Я не могу удержаться от смеха.
— Что?
— Забирайся ко мне на плечи. Я приподниму тебя, чтобы ты могла лучше видеть.
Он абсолютно серьезен.
На мгновение я замираю, но затем мои ноги сами двигаются, направляя меня за его спину. Макс подхватывает меня обеими руками под колени и поднимает так, словно я совсем ничего не вешу. Я взмываю ввысь, пока не оказываюсь у него на плечах, мои ноги скрещиваются у него на груди, а руки летят к его волосам, чтобы сохранить равновесие. Из моего горла вырывается визг. Я качаюсь в сторону, и Макс обхватывает меня предплечьями за бедра, чтобы удержать на месте.
Если бы моя жизнь была книгой, это был бы тот момент, когда все меняется. Сцена, которую читатели будут отмечать, выделять и пересматривать. Где главный герой не просто наблюдает за историей, а по-настоящему живет в ней. Здесь, наверху, мир кажется другим.

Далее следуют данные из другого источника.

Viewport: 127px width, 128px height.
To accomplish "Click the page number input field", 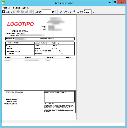I will pyautogui.click(x=46, y=12).
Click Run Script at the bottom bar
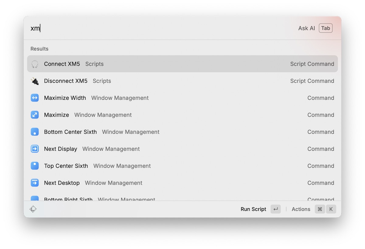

Я одновременно и часть толпы, и над ней, а Макс — якорь, поддерживающий меня с помощью текстов, мелодий и импровизированного дождя. Если это и есть жизнь в моменте, то я хочу, чтобы каждая глава была такой же, как эта.
Одной рукой я хватаюсь за его волосы, а другую с радостным криком вытягиваю к потолку. Капельки воды сверкают в свете софитов, когда певец наклоняется и поет так, словно слова песни — это нечто большее, чем просто слова. В свою очередь, я держусь за Макса так, будто он гораздо больше, чем пара крепких плеч. Он кажется мне канатом, страховочным тросом. Спасением. Мы — две палки, сброшенные с моста, плывем бок о бок, уплывая от всего этого.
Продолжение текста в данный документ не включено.